(CN) — A far-right extremist killed nine people at or near two hookah bars in the German city of Hanau Wednesday night, and killed himself and his mother, German officials said.
The shooting left Europe in shock as it again found itself dealing with far-right terrorism at a time of rising xenophobia that has come to roil European politics and bring to power far-right parties.
“Racism is a poison that exists in our society,” German Chancellor Angela Merkel said in televised remarks Thursday. “This is a very sad day for Germany; we have great empathy for everyone.”
She offered her condolences and pledged that German institutions will “do our utmost to counter these incidents.”
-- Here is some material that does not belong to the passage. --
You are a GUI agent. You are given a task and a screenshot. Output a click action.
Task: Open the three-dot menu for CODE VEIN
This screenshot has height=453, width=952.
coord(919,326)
“We understand the perpetrator had far-right motives, xenophobic motives,” the chancellor said.
Federal German prosecutors said the attacker left a video and letter expressing far-right views. German media identified the 43-year-old suspect as Tobias Rathjen. He was not on the radar of police, German media reported.
Six people were wounded in the attacks. The suspected attacker’s body was found in his home along with the body of his 72-year-old mother, officials said. He killed his mother before the shooting spree.
The attack in Hanau, near Frankfurt, was the latest in a string of attacks by far-right extremists in Germany and elsewhere in Europe.
The previous deadly far-right attack in Germany occurred last October when Stephan Balliet, a 27-year-old German, killed two people in a synagogue in the city of Halle during Yom Kippur. Investigators found nine pounds of explosives in his car. Last June, politician Walter Lübcke, a member of Merkel's party who expressed support for immigrants, was assassinated outside his home by a suspected far-right extremist.
On Thursday, German officials in Hanau letter, he said they found a letter of confession the killer left in which he expressed outrage over the influx of immigrants to Germany.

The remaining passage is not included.